Essays
Moseying: Locations of Interest
Odessa Meteor Crater
March 13, 2002
The meteor crater offers travelers little. It creates ill will with most tourists that venture there. The editorial in the May 17th, 1986 Odessa American bluntly reports the prevailing attitude of its worth, despite the honor awarded in 1965 by then Secretary of the Interior, Stwewart Udall, who proclaimed the crater a Registered Natural Landmark.

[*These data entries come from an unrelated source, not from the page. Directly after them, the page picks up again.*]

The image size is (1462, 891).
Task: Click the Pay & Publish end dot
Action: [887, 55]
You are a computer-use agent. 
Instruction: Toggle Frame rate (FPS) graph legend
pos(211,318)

The Odessa Meteor Crater is a small shallow pit surrounded by a wire fence, with pumpjacks and other oilfield structures close by. Household garbage and construction debris along the entrance road disgusts any visitor. Five months out of the year, the blistering Texas heat helps convince a visitor of the ludicrousness of considering the site a tourist destination. Nevertheless, a second interpretive building is being built at the crater. The first visitor's center was unmanned and was destroyed by vandals within ten years of its construction. Attorney Tom Rodman of Odessa has been the instigator of every attempt at promoting the site since the 1950's. His life-long devotion to the effort is an inspiration.
From 1939 into 1942 researchers dug several trenches and a 164-foot shaft as they sought to understand the Ice Age event. Since then, university professors of several disciplines and NASA scientists have spent hours of research at the site, as reported in the Odessa American. The Ector County Library staff report that every year several dozen requests for information are received from around the world.

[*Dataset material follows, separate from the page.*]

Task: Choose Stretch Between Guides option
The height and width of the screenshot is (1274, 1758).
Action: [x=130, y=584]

As a field botanist and amateur ecologist I personally found much of interest at the crater. The gravelly soils above the crater contain a comprehensive array of the plant species that prefer that habitat. The layers of rock tilted by the meteor's impact provide many crevices for lizards, snakes, packrats, and spiders. The tilted rocks, draped with the twisted forms of desert vegetation, gave ample opportunity for landscape photography. The half-dozen interpretative signs along the trail through the crater telling about the work of the scientists tickled my curiosity, so I later ventured to the Ector County Library to find out more about the history of the researchers.
The crater was first discovered in 1892, by a local rancher, but for years the crater was believed to be a "blow-out " hole caused by natural gas trapped below the surface erupting due to pressure. In the 1920's the owner of the Barringer Meteor Crater in Arizona visited, and recognized it as a meteor crater. The researchers of the 1940's used an early version of a metal detector and found many tons of meteorite fragments scattered over two square miles. They also found that several other craters once existed, but were filled up by the blowing West Texas sand.

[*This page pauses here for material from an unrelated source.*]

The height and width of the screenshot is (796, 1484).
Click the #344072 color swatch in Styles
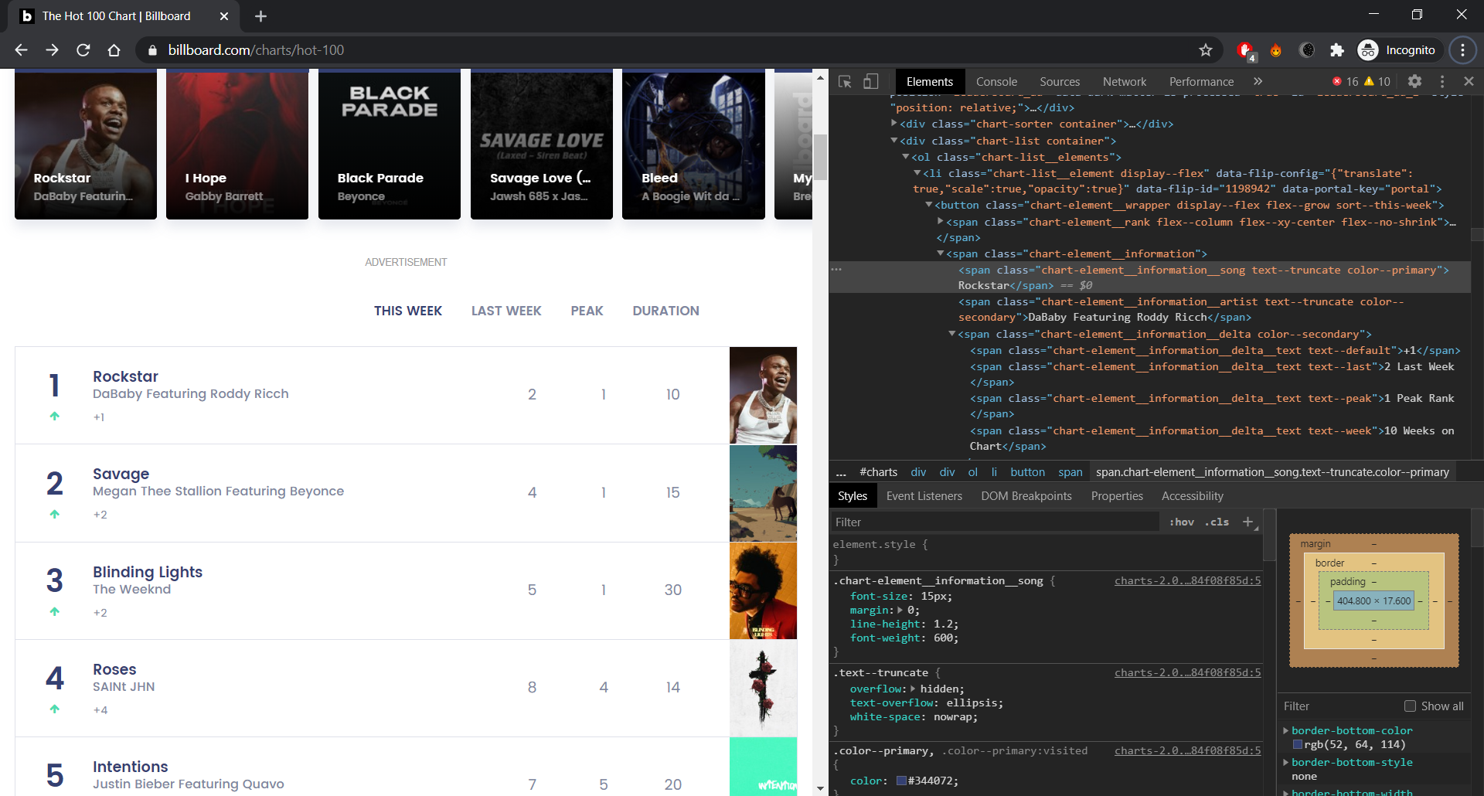click(x=901, y=781)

Early tourist development plans included digging three observation tunnels deep underground to show meteorites in place. The above ground area was to be a "shooting star park," but no further descriptions of this pipedream was located at the library. Early newspaper reports indicated that the 164 foot shaft hit a large meteorite, and that drillers could see it shining like a mirror, giving birth to the illusion that the hole was filling with water. It was even given the moniker of "The Thunderbird." This meteorite later proved to be the result of active imaginations. No meteorites were found in the crater, for the meteor exploded before it could impact. The smaller craters are impact craters dug out by pieces of the meteor that penetrated the atmosphere.
In the larger crater several fossilized remains of prehistorical animals lay buried until the research of the 1940's. The brochure available at the site has an imagination-stirring drawing of the meteors plunging through the air causing mammoths to stampede in fear. One of the articles in the Ector County Library reports that the landscape of the time was somewhat marshy, but did not give any evidence to support that theory. During the glacial periods of the Pleistocene, most of the Llano Estacado was post oak savannah, according to the folks at the Lubbock Lake Landmark in Lubbock.
The ugly monotony of the Llano Estacado is always the initial impression of a visitor. The joy of intellectual curiosity is one of the lessons that our landscape can teach visitors. I am sure that there will always be visitors that say, "What a bunch of boring nothing!" Anyone who says that, though, is merely reflecting a personal unwillingness to engage their mind.